The background for the case was a complaint from an individual, who reacted to the fact that she received online advertising from the company.
The complainant, who had bought an online service from the company, started receiving direct marketing on Facebook and email without having consented to it.
The company argued that everyone who bought the service automatically agreed to marketing on Facebook and email. According to the company, the complainant has thus already consented to the marketing when she bought the service, as this was stated in the company's privacy statement.
Facebook Custom Audience is an ad targeting option that lets a company find its existing "audience" among people who are on Facebook. A company may use sources like customer lists, website or app traffic, or engagement on Facebook, to create an "audience" of people who already know your business. To create a Facebook Custom Audience, a company typically uploads customer information to Facebook, so that Facebook can match this information with existing Facebook profiles. Facebook will then use the information to send targeted marketing to individuals identified as potential "audience".
The company provided customer information to Facebook based on the company's customer lists. The company argued that its consent solution, whereby customers as part of placing orders for the services needed to accept targeted advertising in a privacy statement, with opt-out opportunity, constituted a valid consent. The company also argued that its consent solution was according to industry practice.
Datatilsynet concluded that the company's consent solution was not compliant with the GDPR article 4(11), article 6(1)(a) and article 7.
Pursuant to the GDPR article 4(11), consent means any freely given, specific, informed and unambiguous indication of the data subject’s wishes by which he or she, by a statement or by a clear affirmative action, signifies agreement to the processing of personal data relating to him or her. Further, the request for consent shall be presented in a manner which is clearly distinguishable from the other matters, in an intelligible and easily accessible form, using clear and plain language, cf. the GDPR article 7(2).

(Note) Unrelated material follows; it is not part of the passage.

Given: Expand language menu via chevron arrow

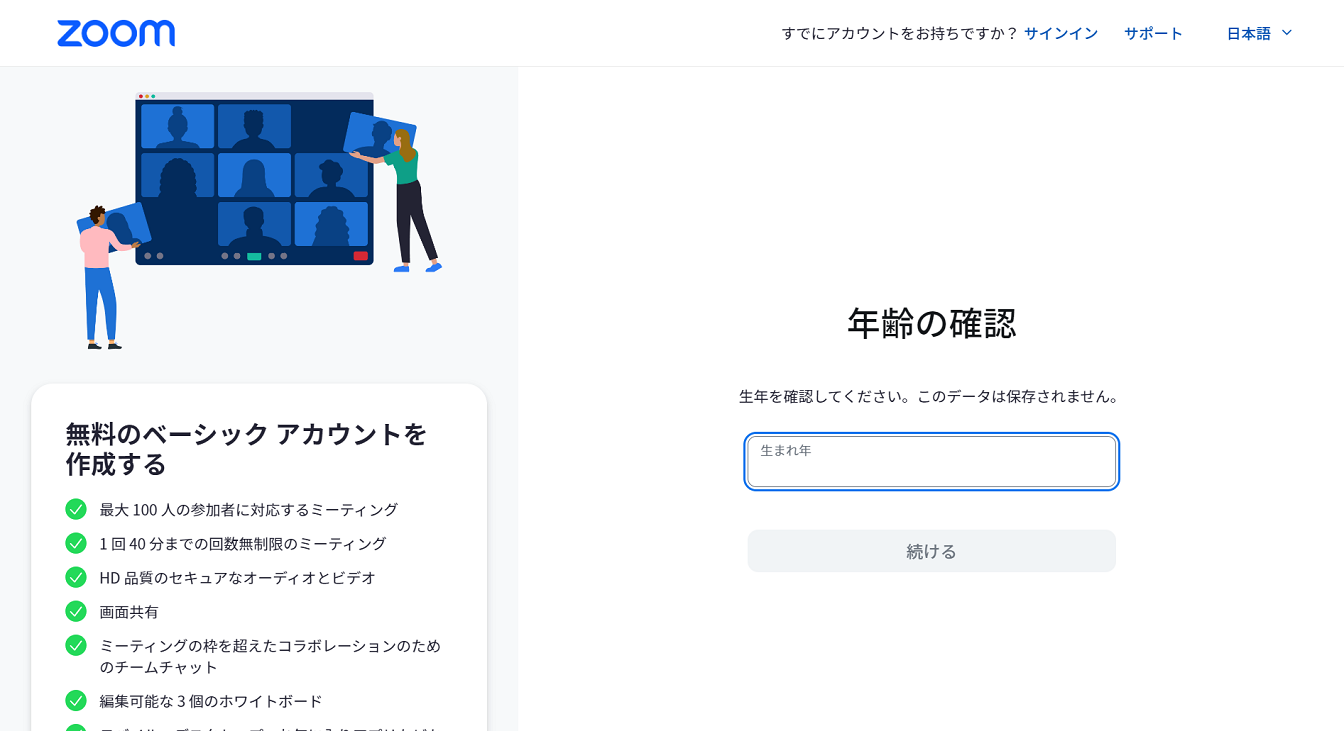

In Datatilsynet's opinion, the company's mechanism whereby customers needed to agree to its privacy statement, or not purchase the company's services, forced customers to consent to targeted ads on Facebook and email. It was not possible for customers to only purchase the online service without at the same time having to consent to targeted ads. In Datatilsynet's view, this did not fulfil the requirement for "freely given" according to the GDPR article 4(11). Datatilsynet ordered the company to rectify the consent solution, as well as deleting certain personal data about the customer.
In essence, the only way to make use of Facebook Custom Audiences in a way that in Datatilsynet's view is GDPR compliant, is through an affirmative and informed expression of consent, along with details in the privacy statement of what that means for further processing by Facebook.
We recommend companies to review the information they give and consents they collect, in particular to avoid non-compliant consent "bundling" and sharing with third party advertisers without sufficient legal basis.